By 1962 every single release was taking Donegan in a different direction—he sang the mournful ballad ‘The Party's Over’ one month and was whooping it up with Max Miller on ‘The Market Song’ the next. His thirty-fourth and final chart entry, in 1962, was a close harmony version of Leadbelly's ‘Pick a Bale of Cotton’ with the Kestrels, and it left the charts just as the Beatles were entering with their first hit, ‘Love Me Do’.

It is unlikely that Donegan could have continued to have had hit records during the British beat boom, but Pye Records took little care in promoting his work. He moved from Pye to Decca Records, but his relationship with this company was just as fraught and in 1970 a fine album was ruined by a ridiculous title, Lonniepops. There was, however, a considerable market for budget-priced compilations such as The Golden Age of Donegan (1971).

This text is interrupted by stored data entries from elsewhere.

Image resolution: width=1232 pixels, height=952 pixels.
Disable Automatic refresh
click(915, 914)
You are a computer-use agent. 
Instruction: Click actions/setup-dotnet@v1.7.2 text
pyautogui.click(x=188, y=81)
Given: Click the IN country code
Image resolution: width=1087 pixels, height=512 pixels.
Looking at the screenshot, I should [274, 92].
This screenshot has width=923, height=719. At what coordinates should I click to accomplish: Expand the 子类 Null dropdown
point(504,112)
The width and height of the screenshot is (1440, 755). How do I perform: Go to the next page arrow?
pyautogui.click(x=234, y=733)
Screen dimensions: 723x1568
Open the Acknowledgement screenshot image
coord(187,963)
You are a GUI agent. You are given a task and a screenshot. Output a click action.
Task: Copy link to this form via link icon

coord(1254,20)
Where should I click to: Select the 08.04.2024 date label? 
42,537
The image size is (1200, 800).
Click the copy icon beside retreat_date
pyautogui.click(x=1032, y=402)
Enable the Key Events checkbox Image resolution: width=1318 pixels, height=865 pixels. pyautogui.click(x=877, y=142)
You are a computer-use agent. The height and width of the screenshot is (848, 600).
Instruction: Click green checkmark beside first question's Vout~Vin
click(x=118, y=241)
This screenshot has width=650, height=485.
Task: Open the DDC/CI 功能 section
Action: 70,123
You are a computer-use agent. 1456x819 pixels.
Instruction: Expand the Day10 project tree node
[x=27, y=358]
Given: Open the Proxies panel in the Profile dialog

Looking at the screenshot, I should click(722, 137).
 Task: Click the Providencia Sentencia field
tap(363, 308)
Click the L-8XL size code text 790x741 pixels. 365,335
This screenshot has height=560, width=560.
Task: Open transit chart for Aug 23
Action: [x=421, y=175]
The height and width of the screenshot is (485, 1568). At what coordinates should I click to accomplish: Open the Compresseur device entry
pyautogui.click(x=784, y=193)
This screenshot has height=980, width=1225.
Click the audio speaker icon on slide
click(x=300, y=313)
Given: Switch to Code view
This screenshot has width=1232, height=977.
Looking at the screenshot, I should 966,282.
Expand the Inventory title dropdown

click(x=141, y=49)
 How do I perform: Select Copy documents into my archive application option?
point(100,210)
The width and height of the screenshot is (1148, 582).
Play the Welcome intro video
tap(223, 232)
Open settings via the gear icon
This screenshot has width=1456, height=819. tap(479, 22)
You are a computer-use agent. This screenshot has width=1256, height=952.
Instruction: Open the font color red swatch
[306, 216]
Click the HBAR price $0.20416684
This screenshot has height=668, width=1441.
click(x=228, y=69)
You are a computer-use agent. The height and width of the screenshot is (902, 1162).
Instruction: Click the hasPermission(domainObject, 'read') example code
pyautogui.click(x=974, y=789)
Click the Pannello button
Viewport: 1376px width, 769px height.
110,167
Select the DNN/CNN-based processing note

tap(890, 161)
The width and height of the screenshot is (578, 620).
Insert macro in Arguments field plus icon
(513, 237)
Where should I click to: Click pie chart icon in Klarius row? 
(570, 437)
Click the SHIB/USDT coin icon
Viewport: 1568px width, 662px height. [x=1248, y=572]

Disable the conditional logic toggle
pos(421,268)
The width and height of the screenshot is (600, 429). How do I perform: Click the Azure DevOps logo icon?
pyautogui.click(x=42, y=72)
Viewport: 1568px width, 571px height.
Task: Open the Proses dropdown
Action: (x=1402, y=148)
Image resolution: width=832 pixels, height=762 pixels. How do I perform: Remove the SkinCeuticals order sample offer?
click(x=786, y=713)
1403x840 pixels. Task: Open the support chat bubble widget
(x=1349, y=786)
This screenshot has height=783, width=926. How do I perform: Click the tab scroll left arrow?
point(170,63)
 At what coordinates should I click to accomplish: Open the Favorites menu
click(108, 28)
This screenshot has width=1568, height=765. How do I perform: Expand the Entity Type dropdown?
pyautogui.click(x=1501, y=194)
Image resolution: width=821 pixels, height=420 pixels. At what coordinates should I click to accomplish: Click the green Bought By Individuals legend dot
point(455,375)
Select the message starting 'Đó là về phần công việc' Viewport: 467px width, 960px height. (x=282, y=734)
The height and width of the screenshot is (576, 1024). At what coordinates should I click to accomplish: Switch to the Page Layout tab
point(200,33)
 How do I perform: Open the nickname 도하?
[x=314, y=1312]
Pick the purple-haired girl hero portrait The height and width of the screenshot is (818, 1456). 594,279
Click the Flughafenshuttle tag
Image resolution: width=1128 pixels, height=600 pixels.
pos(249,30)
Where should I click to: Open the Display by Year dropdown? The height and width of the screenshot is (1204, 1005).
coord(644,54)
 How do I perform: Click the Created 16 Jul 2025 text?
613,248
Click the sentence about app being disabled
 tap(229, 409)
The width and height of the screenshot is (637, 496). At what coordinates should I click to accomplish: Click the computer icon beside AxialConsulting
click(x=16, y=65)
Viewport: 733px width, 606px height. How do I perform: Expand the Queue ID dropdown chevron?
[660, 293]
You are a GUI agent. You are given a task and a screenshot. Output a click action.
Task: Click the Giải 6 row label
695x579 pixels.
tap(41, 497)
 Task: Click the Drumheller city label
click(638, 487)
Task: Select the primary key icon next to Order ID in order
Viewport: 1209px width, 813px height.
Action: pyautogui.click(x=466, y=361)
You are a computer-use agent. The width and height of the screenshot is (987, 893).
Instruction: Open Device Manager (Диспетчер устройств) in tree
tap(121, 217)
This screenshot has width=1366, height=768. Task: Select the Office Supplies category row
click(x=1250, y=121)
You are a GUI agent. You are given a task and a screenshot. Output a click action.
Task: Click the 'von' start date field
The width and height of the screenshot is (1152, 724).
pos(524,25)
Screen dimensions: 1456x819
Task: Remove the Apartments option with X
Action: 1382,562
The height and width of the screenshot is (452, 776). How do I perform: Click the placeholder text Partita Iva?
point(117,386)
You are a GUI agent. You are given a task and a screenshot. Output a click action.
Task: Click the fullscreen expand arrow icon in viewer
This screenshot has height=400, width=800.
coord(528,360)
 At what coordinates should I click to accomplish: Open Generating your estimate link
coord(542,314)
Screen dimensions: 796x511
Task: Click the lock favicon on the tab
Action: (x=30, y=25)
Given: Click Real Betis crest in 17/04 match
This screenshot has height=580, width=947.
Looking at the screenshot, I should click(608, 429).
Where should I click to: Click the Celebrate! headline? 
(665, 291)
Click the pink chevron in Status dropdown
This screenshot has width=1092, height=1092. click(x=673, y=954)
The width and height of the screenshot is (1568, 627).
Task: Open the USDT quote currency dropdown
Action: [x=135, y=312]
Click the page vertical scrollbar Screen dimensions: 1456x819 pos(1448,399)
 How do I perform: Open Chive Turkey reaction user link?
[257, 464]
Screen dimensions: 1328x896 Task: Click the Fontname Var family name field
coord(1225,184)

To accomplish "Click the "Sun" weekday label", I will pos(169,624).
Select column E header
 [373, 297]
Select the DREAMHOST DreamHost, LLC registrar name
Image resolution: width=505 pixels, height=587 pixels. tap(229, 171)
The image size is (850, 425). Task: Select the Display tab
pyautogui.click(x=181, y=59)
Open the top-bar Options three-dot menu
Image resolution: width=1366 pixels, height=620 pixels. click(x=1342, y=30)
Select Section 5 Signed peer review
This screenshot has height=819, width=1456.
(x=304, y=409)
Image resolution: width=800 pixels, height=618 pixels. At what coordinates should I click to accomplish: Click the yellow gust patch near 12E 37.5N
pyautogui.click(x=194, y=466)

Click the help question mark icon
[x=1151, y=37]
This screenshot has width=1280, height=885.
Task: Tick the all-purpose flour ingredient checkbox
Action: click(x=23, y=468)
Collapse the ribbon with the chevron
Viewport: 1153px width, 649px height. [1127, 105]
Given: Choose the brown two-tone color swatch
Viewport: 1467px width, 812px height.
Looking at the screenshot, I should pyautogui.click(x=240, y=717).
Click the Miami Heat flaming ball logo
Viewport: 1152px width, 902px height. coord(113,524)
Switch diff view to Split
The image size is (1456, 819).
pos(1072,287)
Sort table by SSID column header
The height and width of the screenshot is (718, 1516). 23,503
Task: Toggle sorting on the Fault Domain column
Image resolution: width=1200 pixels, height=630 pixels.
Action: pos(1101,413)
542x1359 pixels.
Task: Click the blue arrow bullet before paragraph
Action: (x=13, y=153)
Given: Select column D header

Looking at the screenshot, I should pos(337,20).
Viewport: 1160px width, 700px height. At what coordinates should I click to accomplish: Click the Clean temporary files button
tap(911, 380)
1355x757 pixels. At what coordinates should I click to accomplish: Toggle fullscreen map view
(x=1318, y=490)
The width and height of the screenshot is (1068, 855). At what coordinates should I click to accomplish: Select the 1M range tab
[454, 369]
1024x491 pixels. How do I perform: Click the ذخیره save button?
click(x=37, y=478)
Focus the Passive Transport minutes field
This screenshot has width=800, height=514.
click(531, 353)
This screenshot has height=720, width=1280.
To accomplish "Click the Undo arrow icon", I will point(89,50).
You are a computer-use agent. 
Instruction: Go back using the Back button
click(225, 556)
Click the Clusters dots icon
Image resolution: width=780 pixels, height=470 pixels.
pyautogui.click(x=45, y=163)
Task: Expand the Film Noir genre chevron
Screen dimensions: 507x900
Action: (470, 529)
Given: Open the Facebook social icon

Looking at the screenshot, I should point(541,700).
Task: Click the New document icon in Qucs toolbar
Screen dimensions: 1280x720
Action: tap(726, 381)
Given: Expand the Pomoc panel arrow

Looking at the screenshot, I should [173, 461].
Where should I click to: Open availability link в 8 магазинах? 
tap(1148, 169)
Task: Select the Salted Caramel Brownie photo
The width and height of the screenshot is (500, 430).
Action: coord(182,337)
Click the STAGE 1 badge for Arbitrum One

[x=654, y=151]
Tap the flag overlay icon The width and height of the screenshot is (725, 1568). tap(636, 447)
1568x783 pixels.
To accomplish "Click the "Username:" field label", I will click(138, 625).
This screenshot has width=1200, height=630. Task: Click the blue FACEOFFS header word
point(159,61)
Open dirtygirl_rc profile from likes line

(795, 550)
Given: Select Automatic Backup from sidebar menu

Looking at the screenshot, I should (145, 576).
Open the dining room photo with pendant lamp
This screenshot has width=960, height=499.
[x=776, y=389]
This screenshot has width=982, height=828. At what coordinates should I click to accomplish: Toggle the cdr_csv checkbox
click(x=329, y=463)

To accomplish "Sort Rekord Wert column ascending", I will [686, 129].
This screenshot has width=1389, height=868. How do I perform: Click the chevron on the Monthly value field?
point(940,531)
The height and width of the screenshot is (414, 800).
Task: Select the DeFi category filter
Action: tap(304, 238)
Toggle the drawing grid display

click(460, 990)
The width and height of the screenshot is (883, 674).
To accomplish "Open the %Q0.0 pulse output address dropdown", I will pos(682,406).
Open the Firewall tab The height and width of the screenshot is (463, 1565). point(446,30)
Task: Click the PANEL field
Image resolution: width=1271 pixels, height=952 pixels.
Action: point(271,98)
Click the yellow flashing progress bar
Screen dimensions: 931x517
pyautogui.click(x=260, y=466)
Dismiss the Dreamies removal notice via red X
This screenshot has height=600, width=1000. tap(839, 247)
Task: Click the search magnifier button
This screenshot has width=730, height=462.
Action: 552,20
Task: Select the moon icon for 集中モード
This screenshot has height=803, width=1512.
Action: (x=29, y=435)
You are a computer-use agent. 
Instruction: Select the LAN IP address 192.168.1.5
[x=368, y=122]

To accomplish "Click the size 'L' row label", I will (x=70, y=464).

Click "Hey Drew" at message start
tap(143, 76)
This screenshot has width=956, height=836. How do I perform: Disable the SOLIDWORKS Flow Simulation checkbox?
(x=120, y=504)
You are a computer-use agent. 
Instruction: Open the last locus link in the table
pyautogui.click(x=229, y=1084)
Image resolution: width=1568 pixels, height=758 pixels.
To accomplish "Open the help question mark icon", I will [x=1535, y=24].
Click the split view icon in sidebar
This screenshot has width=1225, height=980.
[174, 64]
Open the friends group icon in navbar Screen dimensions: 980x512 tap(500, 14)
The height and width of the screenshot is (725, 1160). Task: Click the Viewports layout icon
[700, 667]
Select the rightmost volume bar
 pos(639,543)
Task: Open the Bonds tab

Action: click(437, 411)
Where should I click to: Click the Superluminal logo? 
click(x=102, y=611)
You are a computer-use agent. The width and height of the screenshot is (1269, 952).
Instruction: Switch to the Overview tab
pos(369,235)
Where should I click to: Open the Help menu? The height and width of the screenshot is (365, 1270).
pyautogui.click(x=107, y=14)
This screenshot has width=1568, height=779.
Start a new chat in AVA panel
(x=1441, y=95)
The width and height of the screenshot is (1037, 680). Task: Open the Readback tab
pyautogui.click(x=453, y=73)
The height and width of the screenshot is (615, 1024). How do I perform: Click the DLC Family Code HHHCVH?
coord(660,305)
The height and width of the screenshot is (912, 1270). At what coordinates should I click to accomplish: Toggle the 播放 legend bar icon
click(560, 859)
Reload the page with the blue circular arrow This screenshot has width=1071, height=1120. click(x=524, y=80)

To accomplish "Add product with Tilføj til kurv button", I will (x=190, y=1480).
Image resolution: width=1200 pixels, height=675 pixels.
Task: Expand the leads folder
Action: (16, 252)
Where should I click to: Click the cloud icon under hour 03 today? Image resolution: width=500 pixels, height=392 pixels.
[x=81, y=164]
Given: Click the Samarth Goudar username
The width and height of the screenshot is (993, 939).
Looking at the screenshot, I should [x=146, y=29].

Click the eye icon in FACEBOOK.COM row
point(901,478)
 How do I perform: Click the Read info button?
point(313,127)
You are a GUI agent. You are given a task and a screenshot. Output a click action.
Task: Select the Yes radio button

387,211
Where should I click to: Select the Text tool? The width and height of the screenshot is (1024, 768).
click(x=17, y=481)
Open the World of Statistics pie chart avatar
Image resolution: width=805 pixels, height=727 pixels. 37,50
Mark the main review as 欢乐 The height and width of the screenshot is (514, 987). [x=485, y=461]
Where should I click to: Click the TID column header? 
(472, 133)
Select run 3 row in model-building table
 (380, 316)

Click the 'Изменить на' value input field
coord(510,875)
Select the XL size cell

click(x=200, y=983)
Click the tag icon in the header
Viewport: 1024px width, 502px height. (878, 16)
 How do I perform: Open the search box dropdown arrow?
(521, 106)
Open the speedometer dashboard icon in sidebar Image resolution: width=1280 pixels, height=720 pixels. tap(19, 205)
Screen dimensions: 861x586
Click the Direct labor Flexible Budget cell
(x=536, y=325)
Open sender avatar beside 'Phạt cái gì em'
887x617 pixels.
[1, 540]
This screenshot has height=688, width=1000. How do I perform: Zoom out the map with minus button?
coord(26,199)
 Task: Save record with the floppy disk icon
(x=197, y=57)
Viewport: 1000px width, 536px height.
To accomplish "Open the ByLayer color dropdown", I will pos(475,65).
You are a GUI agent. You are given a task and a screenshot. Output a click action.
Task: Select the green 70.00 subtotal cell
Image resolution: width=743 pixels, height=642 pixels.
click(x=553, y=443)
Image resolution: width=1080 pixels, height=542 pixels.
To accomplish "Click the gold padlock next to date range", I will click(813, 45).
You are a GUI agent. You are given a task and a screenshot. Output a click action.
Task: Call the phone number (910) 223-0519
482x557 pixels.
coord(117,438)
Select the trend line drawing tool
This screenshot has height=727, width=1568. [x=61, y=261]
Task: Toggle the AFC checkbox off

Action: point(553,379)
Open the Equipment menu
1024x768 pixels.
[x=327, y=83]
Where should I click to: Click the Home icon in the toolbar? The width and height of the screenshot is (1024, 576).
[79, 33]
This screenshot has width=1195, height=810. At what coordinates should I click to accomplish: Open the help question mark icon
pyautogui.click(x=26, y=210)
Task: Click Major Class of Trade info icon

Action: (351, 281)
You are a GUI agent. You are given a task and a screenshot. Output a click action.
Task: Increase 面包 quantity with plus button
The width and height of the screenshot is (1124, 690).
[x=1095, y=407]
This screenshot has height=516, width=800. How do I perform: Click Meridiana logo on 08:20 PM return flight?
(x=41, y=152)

In 1972 Donegan had a summer residency in Scarborough with Freddie ‘Parrot Face’ Davies and the Dallas Boys. He met a schoolgirl, Sharon Ruston, and soon they were living together. Their romance was tempered by Donegan's poor health, as he suffered his first heart attack in 1976. As a result, they moved to Lake Tahoe and were married in 1979. In 1978 Adam Faith, the pop star of the early 1960s, re-established Lonnie Donegan's career by producing the all-star Puttin' on the Style album, with Elton John, Albert Lee, Brian May, Leo Sayer, Ringo Starr, and Ronnie Wood among the guest musicians. 

Donegan triumphantly starred in Skiffle: the Roots of British Rock at the Royal Albert Hall in 1998 and he was appointed MBE in the queen's birthday honours in 2002. He celebrated with a tour called This Could be the Last Time featuring his long-standing musicians Pete Oakman (from Joe Brown's Bruvvers), Paul Henry, Jim Rodford, Nick Payn, Alan ‘Sticky’ Wicket, and Chris Hunt. His son Peter was his opening act. After appearing at the Royal Concert Hall in Nottingham on 30 October 2002, he collapsed from a coronary artery atheroma at the home of his promoter, Mel Roberts, in Market Deeping, Lincolnshire. He died there on 3 November 2002. 

Donegan's obituaries attested his enormous impact on British popular music, The Guardian referring to him as ‘the first British pop superstar and the founding father of British pop music’ , an assessment with which Donegan would have agreed. Cliff Richard described him as a "terrific force".